Work to complete: Reproduce the lines starting at "662x282 pixels. Task: Expand" and ending at "point(315,90)", swapping "Verification Code" for "Security Code" and leaving everything else unchanged.

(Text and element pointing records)
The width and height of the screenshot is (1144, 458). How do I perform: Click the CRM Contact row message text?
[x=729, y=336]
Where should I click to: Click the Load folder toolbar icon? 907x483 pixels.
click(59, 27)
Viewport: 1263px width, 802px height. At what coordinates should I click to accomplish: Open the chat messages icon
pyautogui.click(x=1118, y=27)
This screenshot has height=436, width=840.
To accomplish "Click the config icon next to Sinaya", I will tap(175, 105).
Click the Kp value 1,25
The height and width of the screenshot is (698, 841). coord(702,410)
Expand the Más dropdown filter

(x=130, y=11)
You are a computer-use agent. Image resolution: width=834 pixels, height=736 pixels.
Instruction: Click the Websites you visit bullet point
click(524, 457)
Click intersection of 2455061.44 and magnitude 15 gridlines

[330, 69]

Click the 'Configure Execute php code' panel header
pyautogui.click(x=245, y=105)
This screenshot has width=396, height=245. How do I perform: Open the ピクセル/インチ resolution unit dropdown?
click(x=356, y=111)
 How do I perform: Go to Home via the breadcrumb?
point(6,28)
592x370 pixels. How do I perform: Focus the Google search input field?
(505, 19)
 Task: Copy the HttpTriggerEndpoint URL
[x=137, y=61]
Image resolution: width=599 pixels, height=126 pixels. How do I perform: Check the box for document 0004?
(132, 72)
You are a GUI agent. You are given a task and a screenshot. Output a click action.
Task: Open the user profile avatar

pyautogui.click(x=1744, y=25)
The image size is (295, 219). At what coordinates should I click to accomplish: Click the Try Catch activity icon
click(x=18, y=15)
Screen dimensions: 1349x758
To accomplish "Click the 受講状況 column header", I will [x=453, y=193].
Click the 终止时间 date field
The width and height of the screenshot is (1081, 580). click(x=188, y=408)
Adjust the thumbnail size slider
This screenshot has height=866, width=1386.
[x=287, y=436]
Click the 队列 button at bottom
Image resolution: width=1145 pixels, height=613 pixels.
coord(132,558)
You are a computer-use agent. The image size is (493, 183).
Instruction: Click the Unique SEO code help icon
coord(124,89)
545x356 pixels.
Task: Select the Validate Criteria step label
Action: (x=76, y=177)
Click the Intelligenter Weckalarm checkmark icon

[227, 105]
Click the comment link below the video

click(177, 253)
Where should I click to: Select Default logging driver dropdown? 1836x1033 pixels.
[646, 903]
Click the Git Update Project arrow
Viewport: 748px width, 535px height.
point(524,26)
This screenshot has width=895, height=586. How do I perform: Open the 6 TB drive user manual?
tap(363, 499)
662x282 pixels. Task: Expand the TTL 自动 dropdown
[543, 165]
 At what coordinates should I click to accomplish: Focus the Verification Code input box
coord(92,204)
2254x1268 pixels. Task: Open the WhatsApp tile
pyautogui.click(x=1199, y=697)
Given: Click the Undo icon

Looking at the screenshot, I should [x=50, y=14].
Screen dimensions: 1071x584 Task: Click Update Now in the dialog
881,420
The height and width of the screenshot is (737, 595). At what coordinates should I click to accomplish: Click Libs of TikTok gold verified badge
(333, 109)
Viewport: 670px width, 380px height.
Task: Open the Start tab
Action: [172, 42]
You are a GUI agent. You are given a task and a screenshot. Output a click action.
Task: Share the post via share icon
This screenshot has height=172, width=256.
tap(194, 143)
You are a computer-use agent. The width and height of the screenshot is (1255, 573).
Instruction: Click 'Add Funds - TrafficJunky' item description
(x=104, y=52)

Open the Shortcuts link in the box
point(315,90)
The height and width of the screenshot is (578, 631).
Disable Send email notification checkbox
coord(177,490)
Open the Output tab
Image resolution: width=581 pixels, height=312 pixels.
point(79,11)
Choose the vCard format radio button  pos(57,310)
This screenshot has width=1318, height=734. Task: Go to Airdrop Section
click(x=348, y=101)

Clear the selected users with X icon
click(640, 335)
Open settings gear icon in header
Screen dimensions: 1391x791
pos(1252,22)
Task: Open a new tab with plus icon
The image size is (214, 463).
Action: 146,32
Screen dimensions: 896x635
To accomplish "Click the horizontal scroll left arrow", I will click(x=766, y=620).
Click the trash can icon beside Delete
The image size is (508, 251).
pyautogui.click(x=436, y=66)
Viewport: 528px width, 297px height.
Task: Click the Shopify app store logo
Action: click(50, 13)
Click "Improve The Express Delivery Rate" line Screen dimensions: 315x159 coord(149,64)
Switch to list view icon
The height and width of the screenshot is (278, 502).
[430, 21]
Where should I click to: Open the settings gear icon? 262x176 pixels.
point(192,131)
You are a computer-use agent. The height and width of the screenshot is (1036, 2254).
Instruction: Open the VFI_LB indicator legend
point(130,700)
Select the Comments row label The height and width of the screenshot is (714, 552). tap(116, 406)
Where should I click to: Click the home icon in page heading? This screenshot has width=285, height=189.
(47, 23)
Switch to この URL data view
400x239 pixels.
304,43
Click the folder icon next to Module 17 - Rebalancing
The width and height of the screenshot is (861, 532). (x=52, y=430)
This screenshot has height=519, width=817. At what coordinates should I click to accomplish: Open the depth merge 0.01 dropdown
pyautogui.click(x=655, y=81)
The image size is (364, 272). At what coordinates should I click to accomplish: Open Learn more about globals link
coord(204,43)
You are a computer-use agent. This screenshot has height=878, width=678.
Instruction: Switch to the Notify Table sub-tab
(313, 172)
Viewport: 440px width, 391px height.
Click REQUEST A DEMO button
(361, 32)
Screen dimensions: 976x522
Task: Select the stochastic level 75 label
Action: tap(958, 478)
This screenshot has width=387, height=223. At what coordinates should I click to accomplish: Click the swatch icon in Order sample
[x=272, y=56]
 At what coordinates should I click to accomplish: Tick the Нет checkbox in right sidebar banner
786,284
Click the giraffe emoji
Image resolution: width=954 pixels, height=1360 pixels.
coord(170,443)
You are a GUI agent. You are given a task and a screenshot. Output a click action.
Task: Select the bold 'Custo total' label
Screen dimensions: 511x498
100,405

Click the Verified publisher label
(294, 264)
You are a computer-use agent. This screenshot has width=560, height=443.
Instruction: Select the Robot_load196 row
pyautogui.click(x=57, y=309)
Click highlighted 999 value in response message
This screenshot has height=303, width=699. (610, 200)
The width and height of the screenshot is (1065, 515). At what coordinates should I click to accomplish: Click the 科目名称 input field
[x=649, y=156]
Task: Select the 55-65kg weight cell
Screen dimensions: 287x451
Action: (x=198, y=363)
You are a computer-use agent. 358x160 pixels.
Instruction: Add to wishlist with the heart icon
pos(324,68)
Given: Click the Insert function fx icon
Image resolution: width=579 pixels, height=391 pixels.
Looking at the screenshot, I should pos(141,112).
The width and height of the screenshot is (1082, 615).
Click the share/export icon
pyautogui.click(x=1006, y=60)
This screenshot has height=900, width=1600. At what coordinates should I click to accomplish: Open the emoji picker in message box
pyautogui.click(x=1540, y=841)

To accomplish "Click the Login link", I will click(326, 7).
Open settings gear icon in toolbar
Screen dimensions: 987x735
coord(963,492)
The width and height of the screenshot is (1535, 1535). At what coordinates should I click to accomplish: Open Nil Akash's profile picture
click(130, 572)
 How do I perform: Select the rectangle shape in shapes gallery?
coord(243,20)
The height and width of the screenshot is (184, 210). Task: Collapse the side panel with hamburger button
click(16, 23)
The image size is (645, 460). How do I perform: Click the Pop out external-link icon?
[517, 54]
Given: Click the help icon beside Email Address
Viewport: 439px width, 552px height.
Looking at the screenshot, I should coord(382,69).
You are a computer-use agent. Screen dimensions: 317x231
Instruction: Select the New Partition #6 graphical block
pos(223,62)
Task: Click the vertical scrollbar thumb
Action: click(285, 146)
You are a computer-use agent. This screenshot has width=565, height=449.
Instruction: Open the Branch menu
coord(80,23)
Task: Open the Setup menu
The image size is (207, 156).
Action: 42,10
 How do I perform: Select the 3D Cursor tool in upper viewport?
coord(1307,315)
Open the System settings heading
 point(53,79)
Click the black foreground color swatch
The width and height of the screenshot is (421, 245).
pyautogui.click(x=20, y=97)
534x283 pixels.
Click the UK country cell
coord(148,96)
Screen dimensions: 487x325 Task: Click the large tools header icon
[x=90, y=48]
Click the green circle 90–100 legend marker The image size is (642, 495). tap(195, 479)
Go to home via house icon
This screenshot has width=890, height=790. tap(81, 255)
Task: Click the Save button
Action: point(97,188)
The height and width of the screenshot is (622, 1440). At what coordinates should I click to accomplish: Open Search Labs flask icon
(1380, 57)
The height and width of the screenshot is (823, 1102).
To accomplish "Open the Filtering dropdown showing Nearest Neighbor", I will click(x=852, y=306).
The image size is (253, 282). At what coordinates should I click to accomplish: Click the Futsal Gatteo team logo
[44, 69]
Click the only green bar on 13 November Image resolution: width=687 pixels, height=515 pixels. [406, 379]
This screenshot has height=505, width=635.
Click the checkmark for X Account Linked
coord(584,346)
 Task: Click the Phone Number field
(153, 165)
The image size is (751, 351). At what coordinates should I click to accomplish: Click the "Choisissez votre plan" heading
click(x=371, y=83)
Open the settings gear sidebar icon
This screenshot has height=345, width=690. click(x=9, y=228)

Response to this task:
662x282 pixels. Task: Expand the TTL 自动 dropdown
[543, 165]
 At what coordinates should I click to accomplish: Focus the Security Code input box
coord(92,204)
2254x1268 pixels. Task: Open the WhatsApp tile
pyautogui.click(x=1199, y=697)
Given: Click the Undo icon

Looking at the screenshot, I should [x=50, y=14].
Screen dimensions: 1071x584 Task: Click Update Now in the dialog
881,420
The height and width of the screenshot is (737, 595). At what coordinates should I click to accomplish: Click Libs of TikTok gold verified badge
(333, 109)
Viewport: 670px width, 380px height.
Task: Open the Start tab
Action: [172, 42]
You are a GUI agent. You are given a task and a screenshot. Output a click action.
Task: Share the post via share icon
This screenshot has height=172, width=256.
tap(194, 143)
You are a computer-use agent. The width and height of the screenshot is (1255, 573).
Instruction: Click 'Add Funds - TrafficJunky' item description
(x=104, y=52)

Open the Shortcuts link in the box
point(315,90)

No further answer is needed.